In 1965 the famous Piazzetta was created with its final home called "Il Municipio".

Rafael Neville was also famous for his huge birthday parties, which were attended not only by friends, but also by celebrities, famous people, and even ordinary people, and which were open to all and held in the Piazzetta.

In 1980, Along with the chapel, the centre of Porto Rafael includes a small delicatessen, two little bars, a restaurant, various boutiques, the beach beyond the Piazzetta, and a wooden pontoon for incoming tenders. There is also a yacht club at Marina Porto Rafael, five small beaches and two tennis courts.

Almost all the houses and villas in Porto Rafael, immersed in the typical Mediterranean scrub of the area, are white or red, with red roofs that recall the red color of the local granite rocks.

Rafael Neville had many friends who flocked to his resort, and he spent his summers in Porto Rafael until his death in 1996. His birthday is celebrated in the Piazzetta, named after Rafael Neville, every year on 21 August. This date is now considered, after his death, the feast of Porto Rafael. In 2026 the centenary anniversary of his birth and the 30th anniversary of his death occurred.
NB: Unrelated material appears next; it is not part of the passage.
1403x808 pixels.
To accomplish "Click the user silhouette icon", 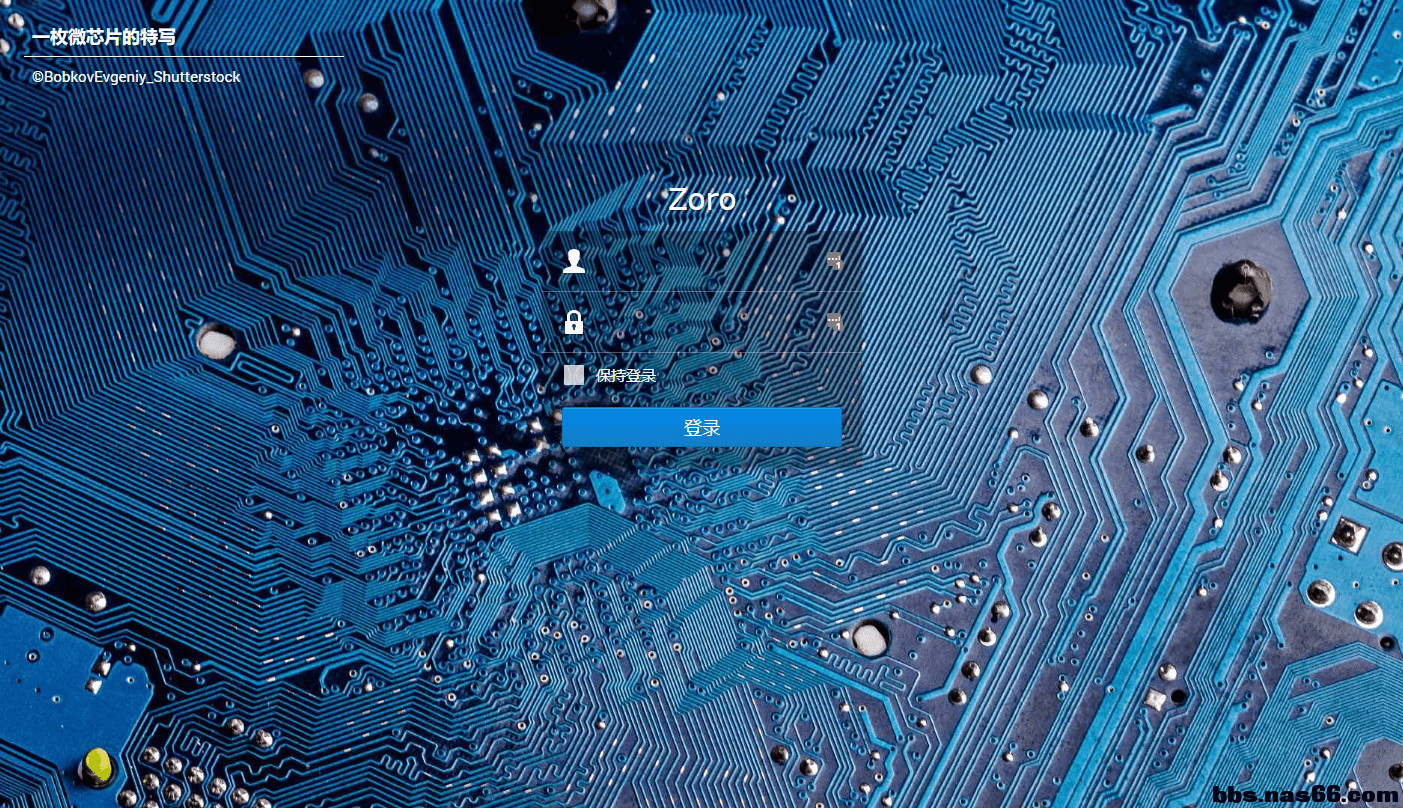I will click(x=573, y=262).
For residents and many friends who had appreciated the development of Porto Rafael, Neville was the charmer who had created the village and they were grateful to him, while for his detractors, he was one of the dissolute makers, like many others, of the real estate speculation of the 1960s and 1970s that concreted over the coasts of Sardinia, particularly the Costa Smeralda, taking advantage of the poverty and cultural backwardness of its inhabitants.

In the early 1960s, land on sea in the Costa Smeralda was selling for 40 lire per square meter. Other residents managed to sell for as much as 300 lire per square meter. Prices that, with the devaluation of the Italian lira in the following years, aroused bitter regret among the landowners, mostly shepherds. With the introduction of the euro and the landscape restrictions imposed by subsequent regional and national laws, these lands, now built over with houses and villas, reached a real estate value of hundreds of millions of euros and today these are part of the Italian real estate market, particularly the Italian luxury real estate market.